Type I vs Type II Error
There are two types of errors. Let’s say that the null hypothesis was, “The study drug has no effect on cholesterol level” and α was 0.05. If the statistical analysis revealed a p-value of 0.01, you would reject the null hypothesis. This means that the drug in your clinical trial has an effect on cholesterol levels. There is a 5% chance (because the significance testing cut off is 0.05) that your choice to reject the null hypothesis is wrong. If you reject the null hypothesis but in reality, the effect of the drug on the cholesterol levels of the clinical trial participants is basically indistinguishable from random chance, then this is a type I error. A type I error occurs when you have a false positive. This means that you have incorrectly accepted the alternative hypothesis but the drug actually has no real impact on cholesterol levels.

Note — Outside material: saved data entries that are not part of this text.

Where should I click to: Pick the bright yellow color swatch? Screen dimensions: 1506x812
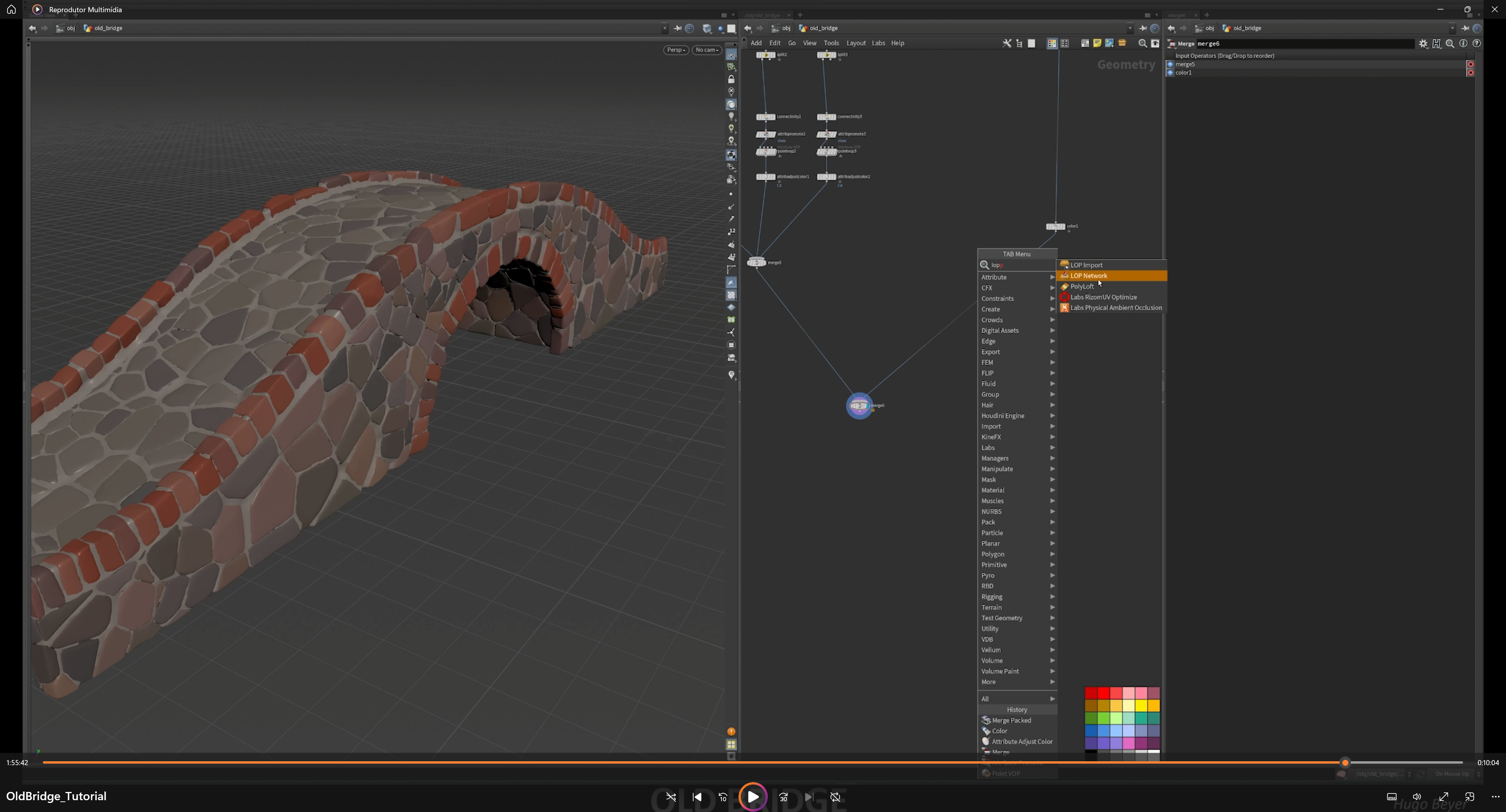[x=1141, y=706]
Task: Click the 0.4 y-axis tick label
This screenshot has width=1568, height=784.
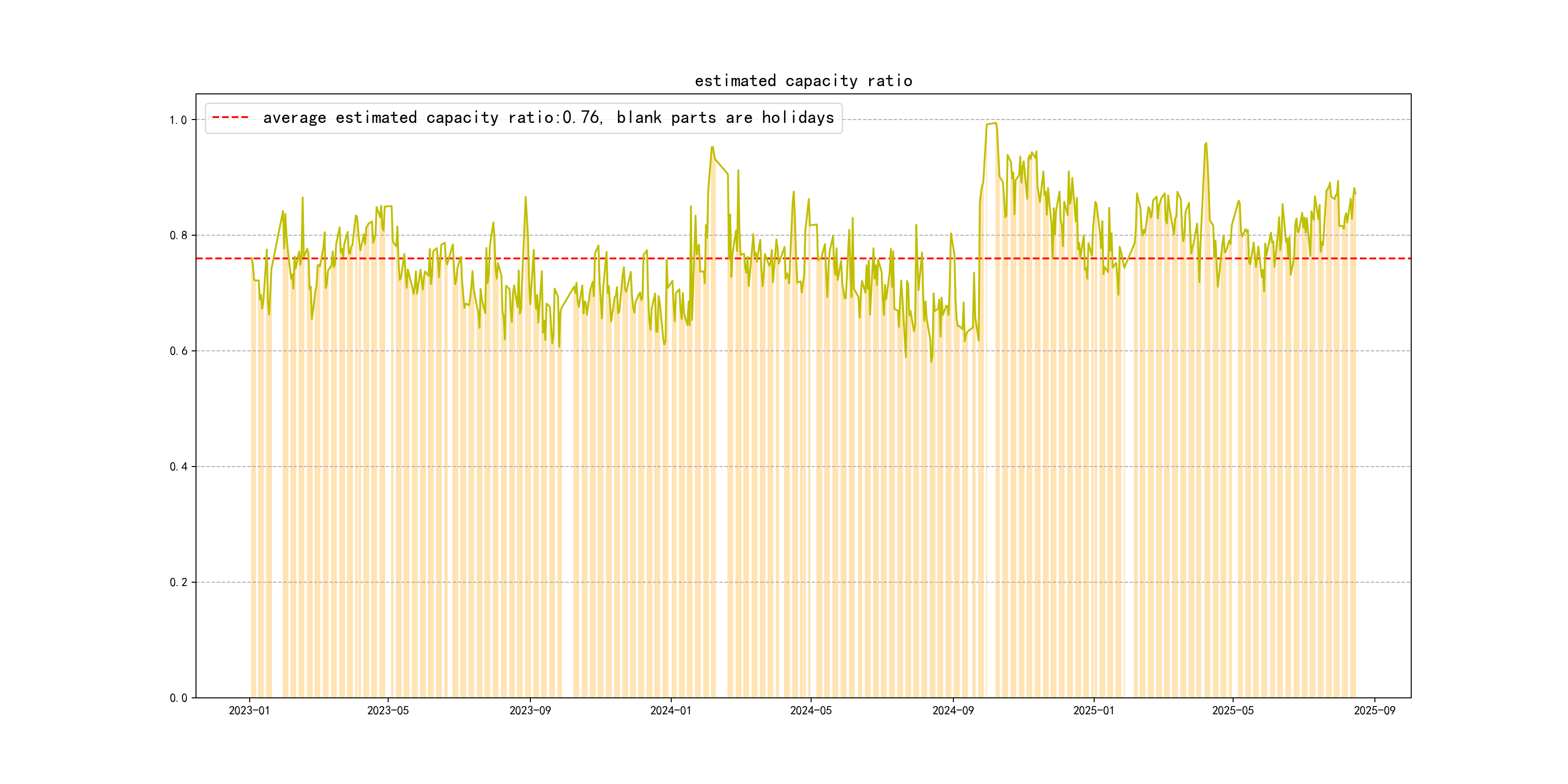Action: tap(178, 467)
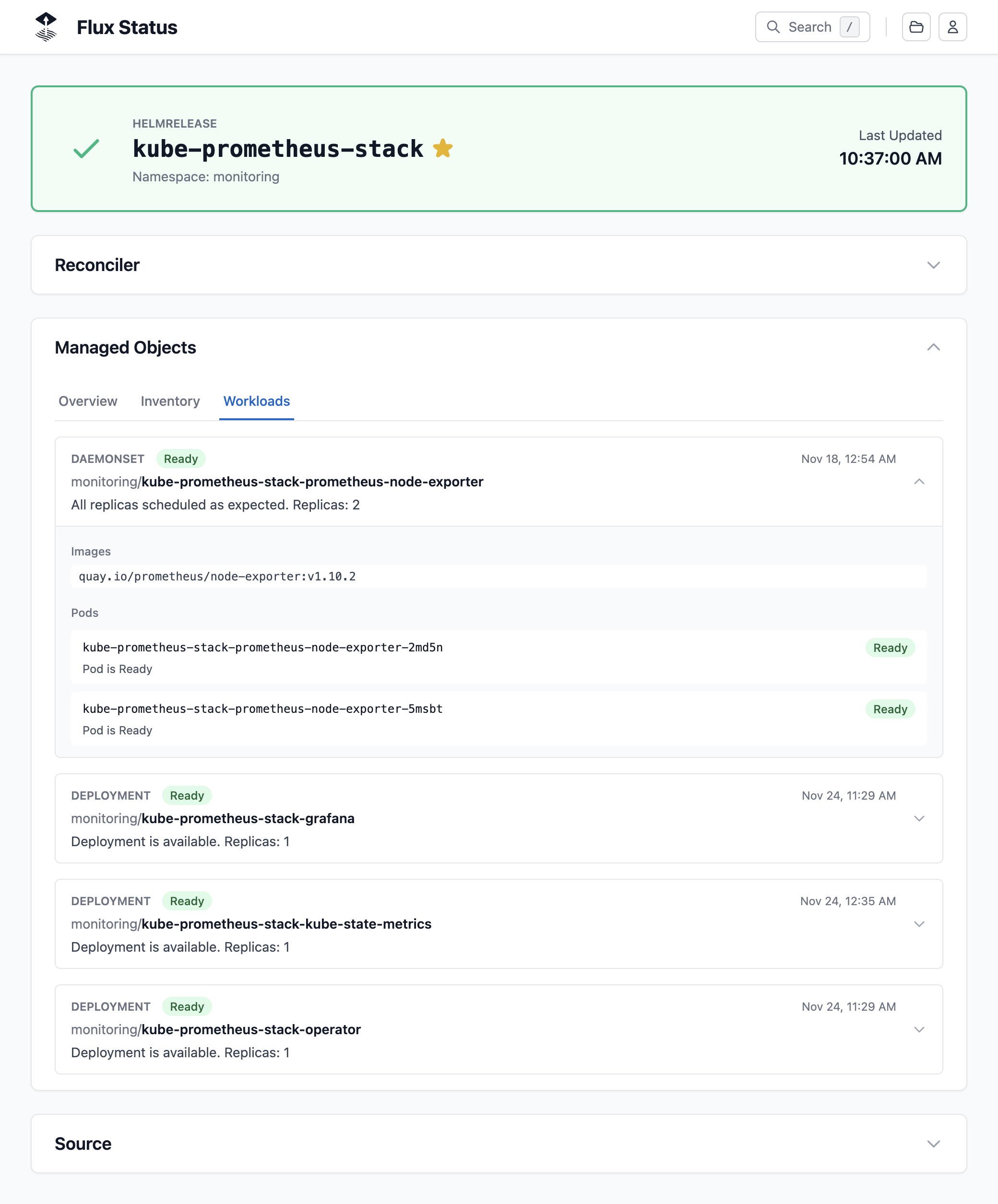Expand the kube-prometheus-stack-grafana deployment details
The image size is (998, 1204).
920,819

The second type of error can occur if one accepts the null hypothesis when in fact the alternative hypothesis (H1) is true. Using our previous example, if the p-value was 0.08, one would accept the null hypothesis. What if the drug actually has an effect on cholesterol levels? This would be a type II error, which is a false negative. You would have incorrectly concluded that the drug has no effect on cholesterol levels. The chance of incorrectly accepting the null hypothesis is represented by β. β is linked to both the effect size and the study power. If we increase α, β will increase and vice versa.
The Power of a Study
The power of a statistical analysis is (1-β). If β is set to 0.1, it means that there is a 10% chance that you will not detect a relationship between the study drug and the cholesterol levels, even though the drug has an effect on cholesterol. In other words, there is a 90% chance of identifying a true relationship between the predictor and outcome variables in your population.
Effect size and power are also closely related. If your effect size is large, for example, 75% of people whose parents had diabetes will develop diabetes themselves, then the true relationship between the variables will be easy to detect. This means that one can have a study with 90 or 95% power with a small sample size. If the effect size is small, for example, 2% of the people on medication for cholesterol will hallucinate, you will need a very large study population in order to see the relationship between intake of this medication and hallucination. Usually, the effect size is unknown when initiating a clinical trial. Power is affected by following factors:
- Sample size: Larger the sample size, higher the power
- Variance (σ2): Smaller the variance, higher the power
- Study design
One of the reasons we have these types of statistical errors is because no research study can examine the entire population. Therefore, research is conducted on a sample or subset of the entire population. This introduces sampling error. A sampling error occurs when the statistical values derived from individuals in the sample are generally different from the values of the entire population. This difference between the sample and the population values is called a sampling error.
So far in our series, we have discussed testing a hypothesis for a single population. If you are comparing the means of two different populations, it is assumed that the populations are both normal and that they have the same variance. In this case, the samples may be independent or paired.
Independent populations are similar in all their characteristics except the one character being studied. Paired samples usually involve data obtained by taking several measurements from the same people. These values are therefore not independent of each other.